AIM OF THE EXERCISE: The line containing "You are a computer-use" marks the start. Restate it and every following line through the end of the records exactly, and nothing else, leaving out the pictures.

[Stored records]
---

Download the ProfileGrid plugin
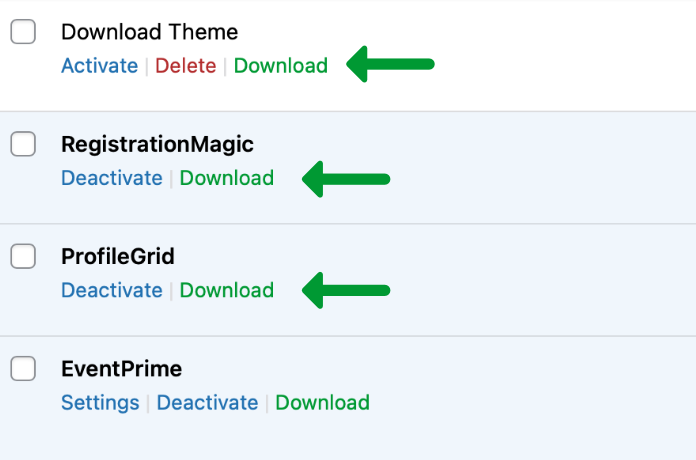This screenshot has width=696, height=460. tap(226, 290)
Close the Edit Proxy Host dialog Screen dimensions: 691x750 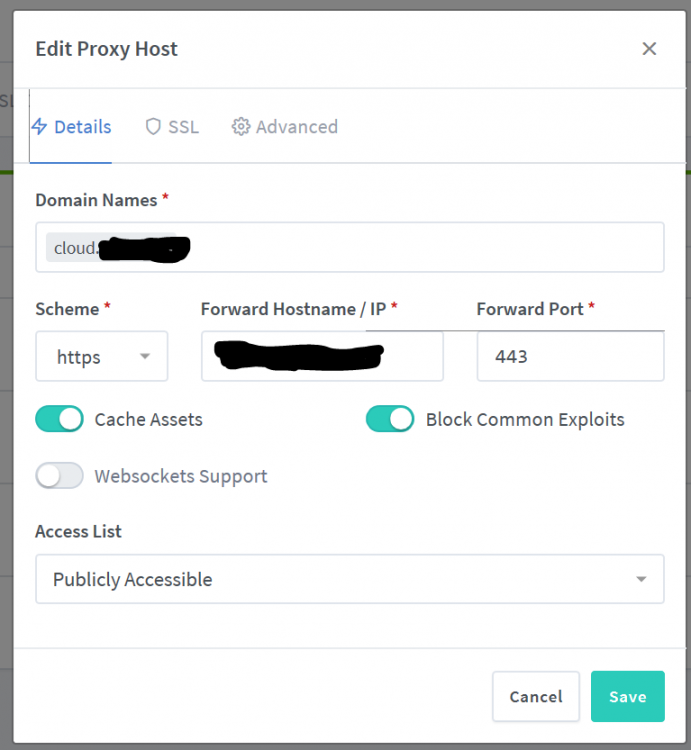click(649, 49)
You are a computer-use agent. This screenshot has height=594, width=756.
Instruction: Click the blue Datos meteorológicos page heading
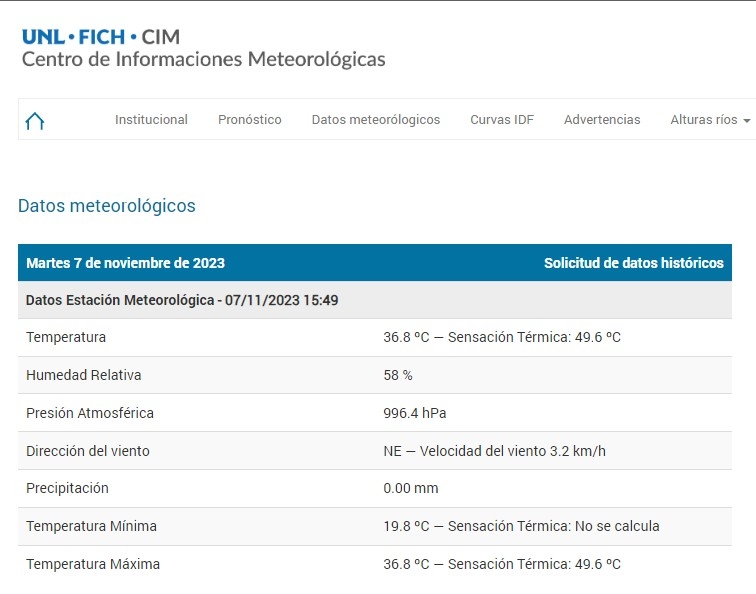click(x=107, y=206)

---

RESPONSE BELOW:
You are a computer-use agent. This screenshot has height=594, width=756.
Instruction: Click the blue Datos meteorológicos page heading
click(x=107, y=206)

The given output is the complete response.